What you will do: Set down, please, exactly the lines below that run from the line with "Open Device Manager shield icon link" to the line with "Click the export image icon", both lines included.

Supplied material:
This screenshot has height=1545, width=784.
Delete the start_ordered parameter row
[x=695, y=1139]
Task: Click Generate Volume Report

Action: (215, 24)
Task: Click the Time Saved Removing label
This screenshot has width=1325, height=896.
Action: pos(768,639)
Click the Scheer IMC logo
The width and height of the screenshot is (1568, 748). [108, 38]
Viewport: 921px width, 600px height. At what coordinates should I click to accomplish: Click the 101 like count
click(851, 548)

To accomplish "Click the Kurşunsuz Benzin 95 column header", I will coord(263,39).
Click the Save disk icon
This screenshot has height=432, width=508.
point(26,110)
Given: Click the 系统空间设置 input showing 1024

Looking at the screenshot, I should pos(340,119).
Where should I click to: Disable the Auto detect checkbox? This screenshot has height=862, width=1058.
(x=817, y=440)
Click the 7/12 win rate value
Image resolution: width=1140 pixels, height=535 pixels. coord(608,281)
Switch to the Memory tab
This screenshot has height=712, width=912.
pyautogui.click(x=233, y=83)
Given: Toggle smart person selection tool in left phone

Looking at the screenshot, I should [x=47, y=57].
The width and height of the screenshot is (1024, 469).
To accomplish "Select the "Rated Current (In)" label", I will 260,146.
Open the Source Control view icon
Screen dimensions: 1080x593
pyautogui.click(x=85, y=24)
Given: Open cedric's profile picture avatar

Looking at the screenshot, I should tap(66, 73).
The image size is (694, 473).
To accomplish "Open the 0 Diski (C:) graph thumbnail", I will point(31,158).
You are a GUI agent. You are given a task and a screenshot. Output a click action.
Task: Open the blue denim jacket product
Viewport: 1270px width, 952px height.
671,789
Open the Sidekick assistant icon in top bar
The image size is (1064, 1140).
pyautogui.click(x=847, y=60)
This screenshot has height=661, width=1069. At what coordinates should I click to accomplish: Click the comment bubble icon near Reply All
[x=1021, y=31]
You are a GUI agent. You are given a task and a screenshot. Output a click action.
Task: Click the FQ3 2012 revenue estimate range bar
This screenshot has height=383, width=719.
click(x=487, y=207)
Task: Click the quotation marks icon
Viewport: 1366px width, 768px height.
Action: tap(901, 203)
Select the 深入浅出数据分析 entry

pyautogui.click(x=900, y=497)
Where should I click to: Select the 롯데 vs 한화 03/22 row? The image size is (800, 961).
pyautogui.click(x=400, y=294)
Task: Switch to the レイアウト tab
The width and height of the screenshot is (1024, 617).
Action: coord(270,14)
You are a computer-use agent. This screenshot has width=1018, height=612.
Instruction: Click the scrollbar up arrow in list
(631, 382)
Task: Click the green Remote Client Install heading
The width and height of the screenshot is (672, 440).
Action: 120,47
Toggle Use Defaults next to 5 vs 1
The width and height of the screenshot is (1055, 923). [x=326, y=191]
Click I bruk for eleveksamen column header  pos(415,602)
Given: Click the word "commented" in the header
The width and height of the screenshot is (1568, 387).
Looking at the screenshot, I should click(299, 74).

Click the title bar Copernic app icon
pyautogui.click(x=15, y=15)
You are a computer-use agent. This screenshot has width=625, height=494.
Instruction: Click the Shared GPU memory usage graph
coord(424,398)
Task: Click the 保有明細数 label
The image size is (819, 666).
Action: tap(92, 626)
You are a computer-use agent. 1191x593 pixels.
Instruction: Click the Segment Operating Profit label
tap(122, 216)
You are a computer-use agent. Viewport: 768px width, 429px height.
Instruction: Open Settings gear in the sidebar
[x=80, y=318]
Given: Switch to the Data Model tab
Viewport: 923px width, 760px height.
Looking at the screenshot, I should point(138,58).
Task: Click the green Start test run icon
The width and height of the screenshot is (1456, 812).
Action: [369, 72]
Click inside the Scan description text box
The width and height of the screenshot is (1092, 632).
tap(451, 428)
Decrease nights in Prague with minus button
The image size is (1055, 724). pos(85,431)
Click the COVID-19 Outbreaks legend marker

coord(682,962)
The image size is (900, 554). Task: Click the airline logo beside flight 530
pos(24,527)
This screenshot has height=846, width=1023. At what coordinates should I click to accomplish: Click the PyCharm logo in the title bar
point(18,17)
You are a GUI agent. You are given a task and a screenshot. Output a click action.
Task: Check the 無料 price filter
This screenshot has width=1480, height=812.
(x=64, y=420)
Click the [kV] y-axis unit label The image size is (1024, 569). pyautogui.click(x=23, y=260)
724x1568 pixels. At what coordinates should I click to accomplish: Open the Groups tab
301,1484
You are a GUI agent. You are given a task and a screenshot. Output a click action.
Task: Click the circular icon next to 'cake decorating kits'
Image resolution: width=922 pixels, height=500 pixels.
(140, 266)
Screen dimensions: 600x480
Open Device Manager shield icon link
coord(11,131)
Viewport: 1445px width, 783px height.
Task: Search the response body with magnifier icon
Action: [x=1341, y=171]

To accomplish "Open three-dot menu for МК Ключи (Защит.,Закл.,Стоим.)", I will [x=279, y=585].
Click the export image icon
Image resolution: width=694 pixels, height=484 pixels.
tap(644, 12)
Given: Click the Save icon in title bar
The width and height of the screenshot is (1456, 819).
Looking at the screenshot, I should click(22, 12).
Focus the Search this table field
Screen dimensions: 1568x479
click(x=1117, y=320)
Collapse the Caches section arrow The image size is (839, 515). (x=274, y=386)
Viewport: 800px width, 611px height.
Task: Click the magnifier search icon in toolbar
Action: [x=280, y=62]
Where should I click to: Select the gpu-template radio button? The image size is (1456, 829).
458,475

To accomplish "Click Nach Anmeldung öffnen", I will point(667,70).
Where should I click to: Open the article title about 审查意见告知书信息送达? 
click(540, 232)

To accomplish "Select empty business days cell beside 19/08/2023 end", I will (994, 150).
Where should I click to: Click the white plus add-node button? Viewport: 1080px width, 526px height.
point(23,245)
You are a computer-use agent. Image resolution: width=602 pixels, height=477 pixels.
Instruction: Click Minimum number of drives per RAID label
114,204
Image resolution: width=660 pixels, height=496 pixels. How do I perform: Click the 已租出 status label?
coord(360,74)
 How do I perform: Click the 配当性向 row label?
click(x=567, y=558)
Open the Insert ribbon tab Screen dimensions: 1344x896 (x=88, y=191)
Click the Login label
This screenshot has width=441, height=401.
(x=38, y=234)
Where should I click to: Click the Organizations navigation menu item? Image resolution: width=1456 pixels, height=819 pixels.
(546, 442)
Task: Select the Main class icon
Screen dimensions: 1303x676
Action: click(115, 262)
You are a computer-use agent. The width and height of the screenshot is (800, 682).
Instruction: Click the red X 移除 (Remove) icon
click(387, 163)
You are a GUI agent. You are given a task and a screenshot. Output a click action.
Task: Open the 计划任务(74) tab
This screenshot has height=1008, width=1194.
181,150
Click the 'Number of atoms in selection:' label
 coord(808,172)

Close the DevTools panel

Reply:
Open Device Manager shield icon link
coord(11,131)
Viewport: 1445px width, 783px height.
Task: Search the response body with magnifier icon
Action: [x=1341, y=171]

To accomplish "Open three-dot menu for МК Ключи (Защит.,Закл.,Стоим.)", I will [x=279, y=585].
Click the export image icon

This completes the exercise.